Para se ter noção, a média de atendimento dos nove pediatras do Prontomed é de 26 consultas por dia, que serão transferidas para a emergência do hospital que já contabiliza diariamente, 50 consultas pediátricas. Isso feito somente por dois pediatras.

“Não é muito atender 50 pacientes em um dia. Sou médico e acho que não é muito”, comenta Moussa, relacionando o atendimento à portaria do Ministério da Saúde que estabelece a média de 15 minutos por consulta.

Além de sobrecarregar o Pronto Socorro, a medida tomada pela junta administrativa deve concentrar pacientes no Hospital da Criança e São Lucas.

“Não estamos fechando as portas, estamos cortando gastos com pediatras”, explica o diretor-presidente.

A partir de março a pediatria do Prontomed mantém apenas a internação. O atendimento de urgência e emergência que era realizado no setor passa todo para o Pronto Socorro da Santa Casa e vai ficar concentrado no SUS.

“É importante dizer para a sociedade que ela não vai deixar de ser assistida. Ali no Pronto Socorro trabalham dois pediatras que vão continuar recebendo atendimento”, reforçou Issam Moussa.

Criado há 20 anos, a pediatria do Prontomed é o único setor onde os médicos são profissionais celetistas, que seguem a CLT (Consolidação das Leis do Trabalho) e não por produtividade e somam R$ 80 mil à folha de pagamento.

A “economia”, defendida pela junta com o fechamento da unidade, será de mais de 50%. Em um cálculo apresentado hoje durante a coletiva, se os celetistas seguissem a remuneração por produtividade, como as demais especialidades, a folha de pagamento ficaria em R$ 25 mil.

“A Santa Casa não tem obrigação de ficar pagando para médico pediatra atender plano de saúde. Não tem que arcar com ônus desses pediatras. Se quiser atendimento, os planos de saúde vão ter que arcar com isso”, ressaltou Moussa.

Questionado sobre o por que a medida foi adotada apenas agora, depois de anos de funcionamento, o diretor diz “cabe a antiga administração dizer. Quando nós assumimos nos comprometemos a fazer o que tinha que ser feito”.

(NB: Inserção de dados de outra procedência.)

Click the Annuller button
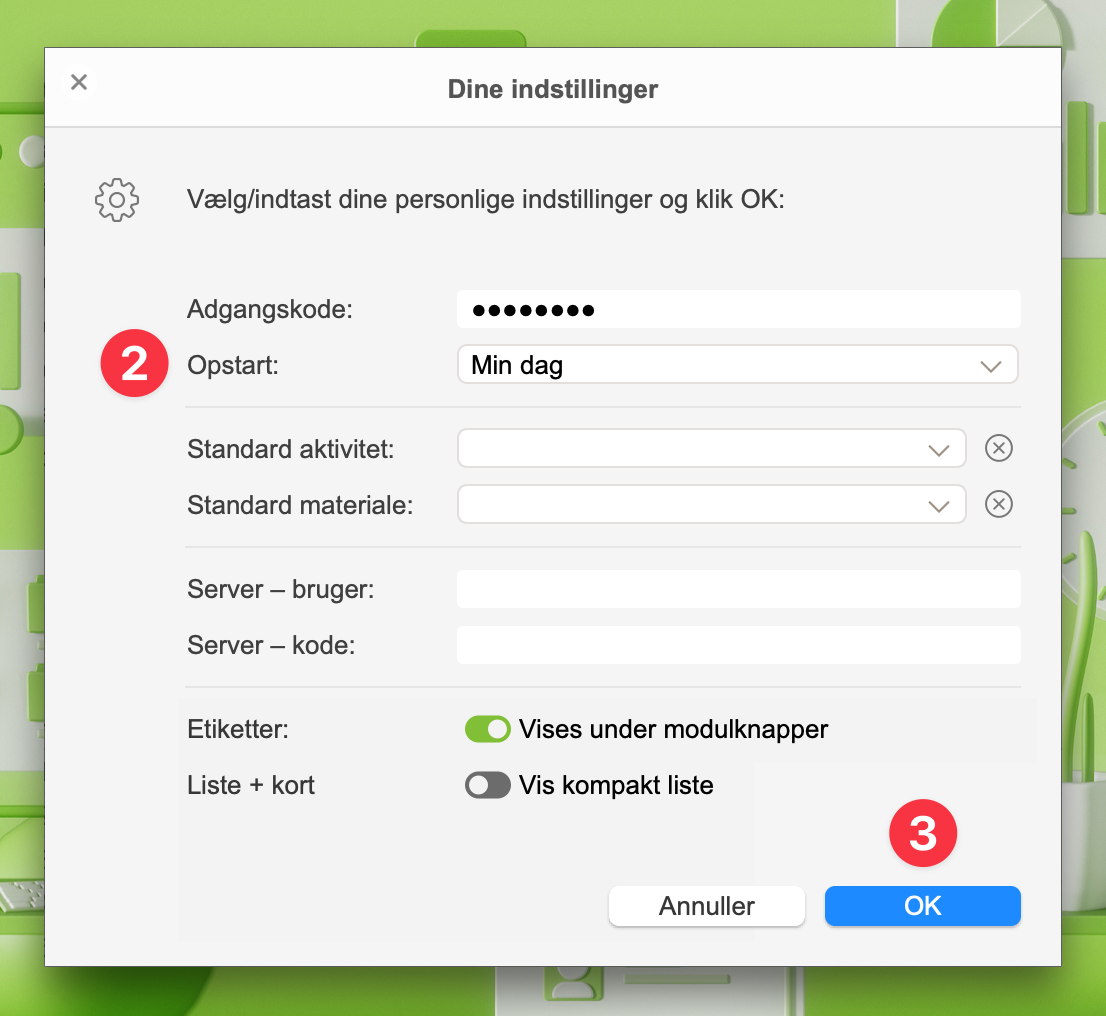pos(707,906)
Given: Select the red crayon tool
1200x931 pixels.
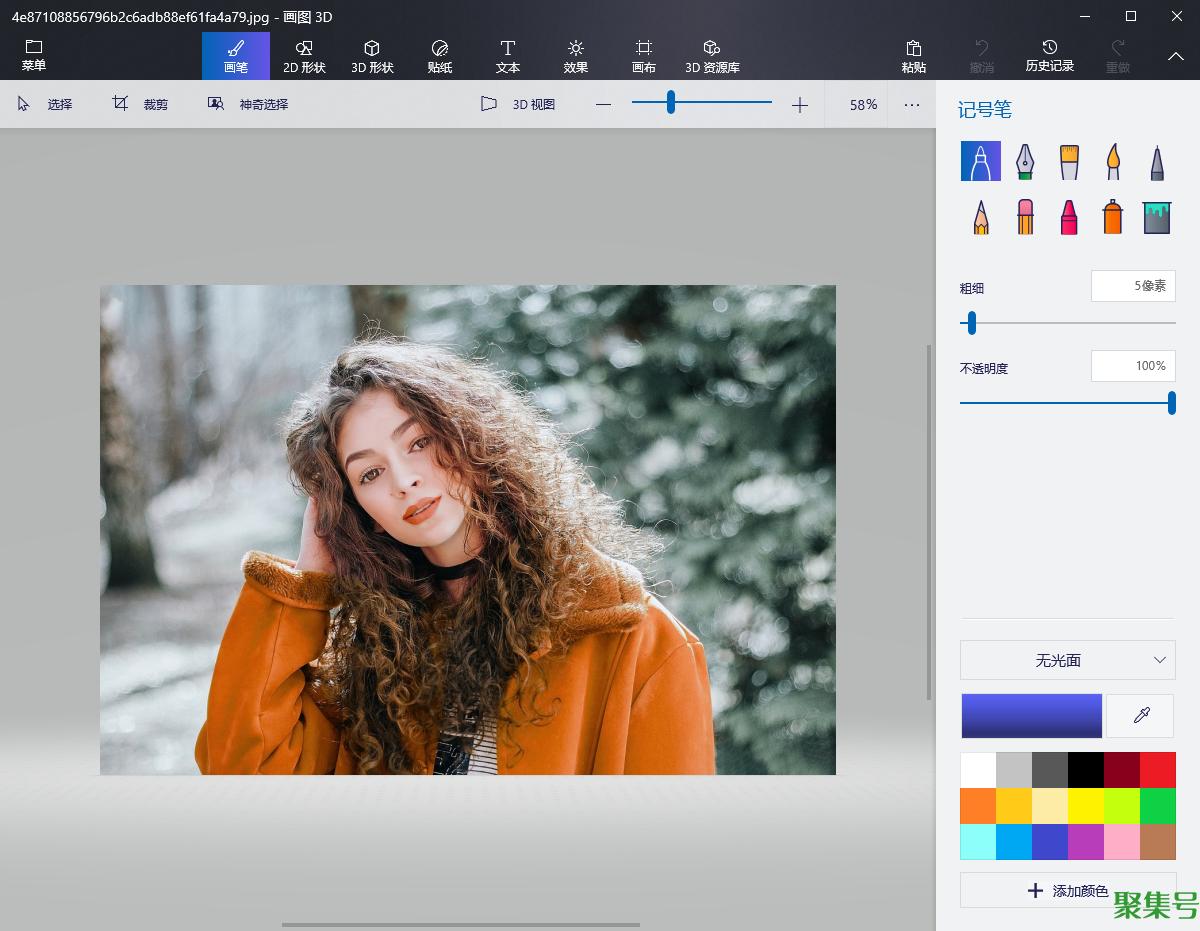Looking at the screenshot, I should pyautogui.click(x=1069, y=217).
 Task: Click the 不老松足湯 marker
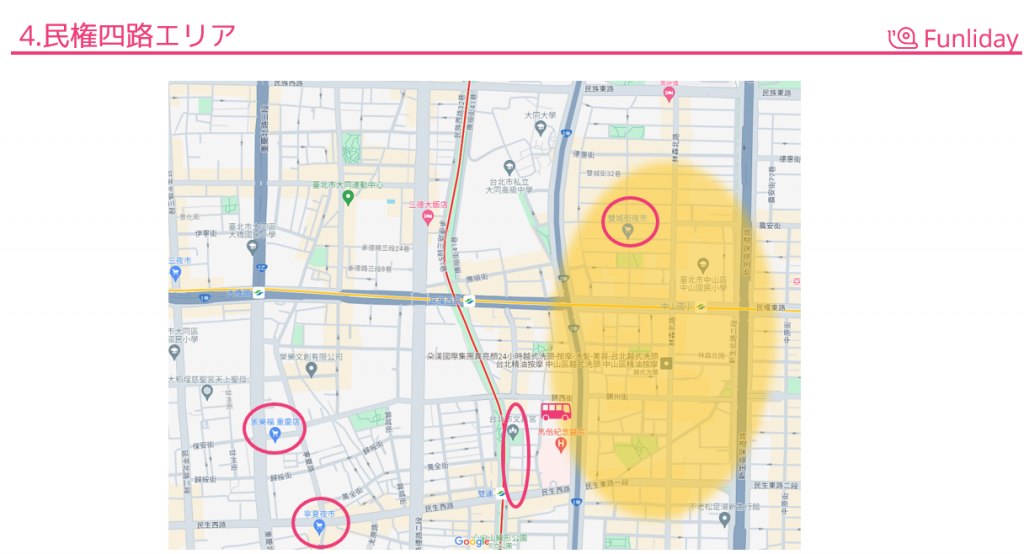pyautogui.click(x=725, y=519)
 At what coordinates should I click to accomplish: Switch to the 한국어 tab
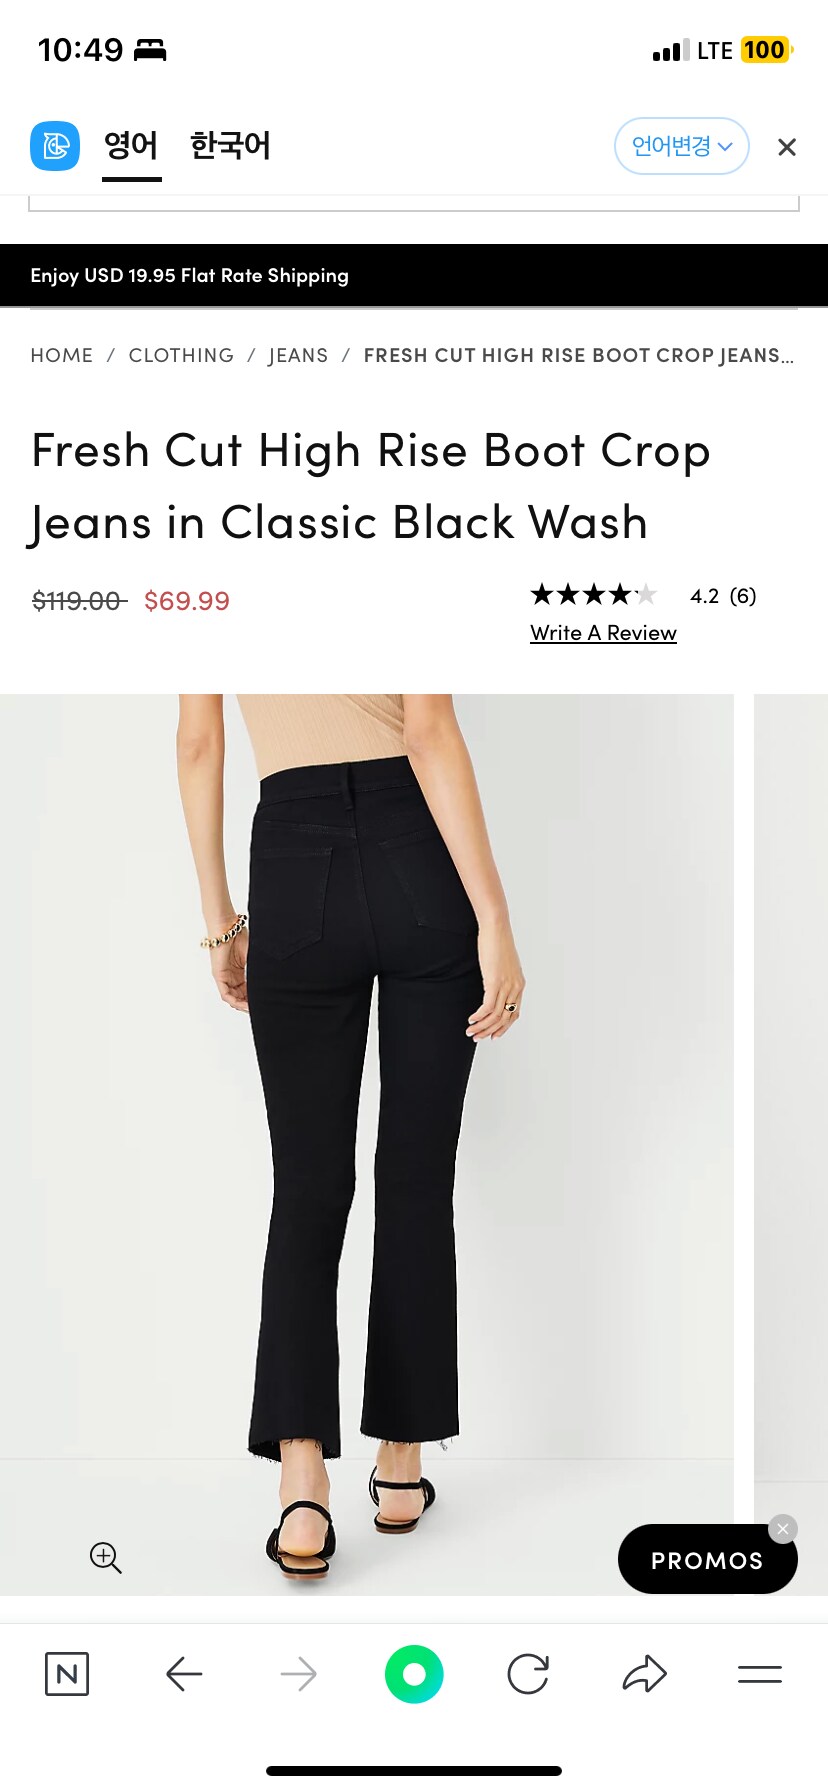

Ainda na tentativa de reverter a decisão, a Unimed e a Cassems entraram em contato para negociar com a administração do hospital. Uma reunião com a Cassems está prevista para a próxima quarta-feira.

Com fechamento, a Santa Casa já anunciou onde pretende investir. A hora de plantão paga para enfermeiros e médicos vai subir de R$ 52 para R$ 80.

A alternativa para os profissionais é de passar de celetista para remuneração por produção, o que quer dizer ganhar pela consulta que realizar e não um salário fixo. A posição do Sinmed-MS (Sindicato dos Médicos de Mato Grosso do Sul) é contrária ao que é oferecido.

“Seria submeter para um trabalho autônomo”, explica o presidente do Sindicato João Batista Botelho.

“Vai faltar médico, com certeza, mas os profissionais também têm direito de lutar para manter o contrato”, enfatiza.

Segundo o sindicato a decisão vai depender da classe médica em cima do que a empresa propor.